» **EXCERPTED TEXT**

##############################

As of the date of this prospectus, the Trial Measures have come into effect. After March 31, 2023, any failure or perceived failure by the domestic company or PRC subsidiaries to comply with the above confidentiality and archives administration requirements under the Trial Measures and other PRC laws and regulations may result in that the relevant entities would be held legally liable by competent authorities and referred to the judicial organization to be investigated for criminal liability if suspected of committing a crime.

 

According to a translated copy of the current and effective regulations promulgated by the China Securities Regulatory Commission, that is, the “Trial Administrative Measures of Overseas Securities Offering and Listing by Domestic Companies” Article 2 states, “Direct overseas offering and listing by domestic companies refers to such overseas offering and listing by joint-stock company incorporated domestically. Indirect overseas offering and listing by domestic companies refers to such overseas offering and listing by a company in the name of an overseas incorporated entity, whereas the company’s major business operations are located domestically, and such offering and listing is based on the underlying equity, assets, earnings or other similar rights of a domestic company”. Accordingly, as the Company believes it is not a joint-stock company incorporated domestically, this offering is not a direct overseas offering and listing by a domestic company. Article 16 states, “Subsequent securities offerings of an issuer in the same overseas market where it has previously offered and listed securities shall be filed with the CSRC within 3 working days after the offering is completed. The Company is a Nevada Corporation formed on January 10, 1991. As a public company with securities quoted on the OTC Pink Sheets, On February 20, 2023, the Company entered into an agreement with National Holdings Investment Ltd., a British Virgin Islands corporation (“NHIL”), whereunder the Company acquired 100% ownership interest in NHIL. NHIL through its China based subsidiaries, Yinao (Dongguan) Technology Co., Ltd., is mainly engaged in the planning and design service consulting business of new energy charging piles. The transaction closed effective February 24, 2023 and has been treated as a business combination. Therefore, this offering is classified as “Subsequent securities offerings of an issuer in the same overseas market where it has previously offered and listed securities”. The Company does not believe that it is required to seek authorizations from Chinese authorities now, as the offering is not completed. The company has taken no actions in regard to the CSRC approval and does not intend to do so, and the company does not believe that this offering is contingent upon receipt of approval from the CSRC now. If the Company is incorrect in its interpretation, the offering may be suspended or the Company may be delisted, causing your shares to become illiquid or worthless.

##############################

» **DATA LINES**

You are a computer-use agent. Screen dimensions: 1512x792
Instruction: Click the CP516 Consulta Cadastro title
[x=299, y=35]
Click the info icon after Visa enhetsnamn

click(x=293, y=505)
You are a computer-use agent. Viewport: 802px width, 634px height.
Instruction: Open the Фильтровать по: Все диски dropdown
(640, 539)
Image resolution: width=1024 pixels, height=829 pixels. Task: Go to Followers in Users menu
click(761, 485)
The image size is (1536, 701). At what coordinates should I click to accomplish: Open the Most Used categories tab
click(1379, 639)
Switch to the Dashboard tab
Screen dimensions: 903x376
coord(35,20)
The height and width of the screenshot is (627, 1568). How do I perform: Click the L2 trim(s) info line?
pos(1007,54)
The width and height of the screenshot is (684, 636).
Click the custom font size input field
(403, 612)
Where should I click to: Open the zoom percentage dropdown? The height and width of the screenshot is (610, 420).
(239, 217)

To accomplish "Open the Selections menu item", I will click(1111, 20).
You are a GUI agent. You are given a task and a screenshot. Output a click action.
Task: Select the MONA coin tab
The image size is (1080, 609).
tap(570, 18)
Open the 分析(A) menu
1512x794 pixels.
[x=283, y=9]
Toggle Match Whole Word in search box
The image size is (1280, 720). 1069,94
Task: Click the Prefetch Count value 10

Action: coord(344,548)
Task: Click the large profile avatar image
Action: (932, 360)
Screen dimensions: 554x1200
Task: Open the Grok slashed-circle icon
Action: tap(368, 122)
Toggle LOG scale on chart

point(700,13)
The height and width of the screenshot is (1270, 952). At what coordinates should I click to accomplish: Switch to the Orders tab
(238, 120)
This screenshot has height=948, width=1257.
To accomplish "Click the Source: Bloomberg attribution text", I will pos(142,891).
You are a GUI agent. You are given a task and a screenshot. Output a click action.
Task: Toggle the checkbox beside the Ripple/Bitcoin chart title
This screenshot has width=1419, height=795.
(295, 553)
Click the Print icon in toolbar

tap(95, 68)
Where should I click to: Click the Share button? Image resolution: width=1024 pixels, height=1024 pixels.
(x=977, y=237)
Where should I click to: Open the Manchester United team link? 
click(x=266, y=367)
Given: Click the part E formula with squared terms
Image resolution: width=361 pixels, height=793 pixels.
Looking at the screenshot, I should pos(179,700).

##############################

» **WHAT THIS TASK INVOLVES**
Continue the prospectus text on overseas listing rules for China-based companies from the point where it stops. The records have nothing to do with the prospectus text and are included separately.

» **SOLVED PROBLEM**
 

Article 15 states, “any overseas offering and listing made by an issuer that meets both the following conditions will be determined as indirect: (1) 50% or more of the issuer’s operating revenue, total profit, total assets or net assets as documented in its audited consolidated financial statements for the most recent accounting year is accounted for by domestic companies; and (2) the main parts of the issuer’s business activities are conducted in the Chinese Mainland, or its main places of business are located in the Chinese Mainland, or the senior managers in charge of its business operation and management are mostly Chinese citizens or domiciled in the Chinese Mainland. The determination as to whether or not an overseas offering and listing by domestic companies is indirect, shall be made on a substance over form basis.” Article 34 states, “For the purpose of this Measures, domestic companies herein refer to companies incorporated within the Chinese Mainland, including domestic join-stock companies whose securities are directly offered and listed overseas and the domestic operating entities of companies whose securities are indirectly offered and listed overseas. Accordingly, the Company believes this offering is an indirect overseas offering by a domestic company.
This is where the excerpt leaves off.